Metadata-Version: 2.1
Name: celldx-py
Version: 1.0.1
Summary: celldx-py is the Python Library to interact with the Hibou model inference API
Home-page: https://github.com/HistAI/celldx-py
Author: HistAI
Author-email: apchelnikov@hist.ai
License: UNKNOWN
Project-URL: Documentation, https://celldx.hist.ai/docs/
Platform: UNKNOWN
Classifier: Programming Language :: Python
Classifier: Programming Language :: Python :: 3.8
Classifier: Programming Language :: Python :: 3.9
Classifier: Programming Language :: Python :: 3.10
Classifier: Programming Language :: Python :: 3.11
Classifier: Programming Language :: Python :: 3.12
Classifier: License :: OSI Approved :: MIT License
Classifier: Operating System :: OS Independent
Requires-Python: >=3.8
Description-Content-Type: text/markdown
License-File: LICENSE

# celldx-py

Use the Python Library to utilize the inference API from your code. `celldx-py` package allows to interact with the CellDX model inference API from your python code in a convenient way.

It provides a set of functions to help to preprocess and validate an input/output data.

## Getting started

Make sure that the following requirements are met before starting work.

### 1. Install Python 3.8 or above

If you don't have Python installed yet, you can get the most recent version [here](https://www.python.org/downloads/).

### 2. Install celldx-py package

To install CellDX python library, open terminal or the command prompt, and enter the following command:

```
pip install celldx-py
```

If it is already installed, make sure you are using an up-to-date version by entering the following command:

```
pip install celldx-py --upgrade
```

### 3. Generate an API key

If you don't have an API key yet, generate it on the CellDX [portal](https://celldx.hist.ai/workplace/settings).

## Authentication

To interact with the model inference API, you need to authenticate by instantiating a client.
It is created directly from an API key.

```
from celldx import HibouApiClient

API_KEY = "YOUR_API_KEY"
hibou_client = HibouApiClient(API_KEY)
```

## Inference

Send your data to the model inference and get an output. You can use the instantiated client to send your data to be processed.

Here is a simple example of getting your input data and passing it to the required function.

```
import cv2

...

data = cv2.imread('your_image.jpg')

features = hibou_client.process_data(data=data, resize=True, compression=False)
```

`process_data` function processes the input data and sends a request to the inference API.

The corresponding model inference api endpoint accepts a binary form of `numpy.ndarray` with strictly defined shape (N, 224, 224, 3), where 'N' has a limit of 512. The data-type of the arrays elements: uint8. The input data can also be an encoded binary representation of the compressed array.

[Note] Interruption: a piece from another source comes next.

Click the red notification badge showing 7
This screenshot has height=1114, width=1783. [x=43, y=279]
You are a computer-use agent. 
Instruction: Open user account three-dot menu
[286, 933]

`process_data` function takes the following parameters:

`data` (Union[str, List[str], numpy.ndarray, List[numpy.ndarray]]) - the input data to be processed. It can be a single string file path, a list of string file paths, a single numpy array, or a list of numpy arrays. The parameter can take `numpy.ndarray` with a length of shape equal to 3 or 4 (`(224, 224, 3)` or `(N, 224, 224, 3)` or suitable shapes which require resizing). If the parameter is a list of numpy arrays, each element must have a length of shape equal to 3 (`(224, 224, 3)` or suitable shapes which require resizing). The data-type of the arrays elements: uint8.

`resize` (bool) parameter indicates the need to transform data into the required shape. The default value of the `resize` parameter is `False`. The required shape of a single image array: (224, 224, 3).

`compression` (bool) parameter indicates the need to compress the input data. The default value is `False`.
If `compression` parameter is `True`, then the arrays are JPEG compressed. This may reduce the request body size, but affects the inference results.

Below are some examples of using the function.

The `data` parameter can be an image path:

```
features = hibou_client.process_data(data='/home/user/my_image.jpg')
```

Or a list of image paths:

```
paths_list = ['/home/user/my_image_1.jpg', '/home/user/my_image_2.jpg']
features = hibou_client.process_data(data=paths_list, resize=True)
```

The function returns a numpy.ndarray with the shape of `(N, 1024)`, where N - the length of input data array. The data-type of the arrays elements: float32.

It is assumed that the data is transmitted in RGB color space.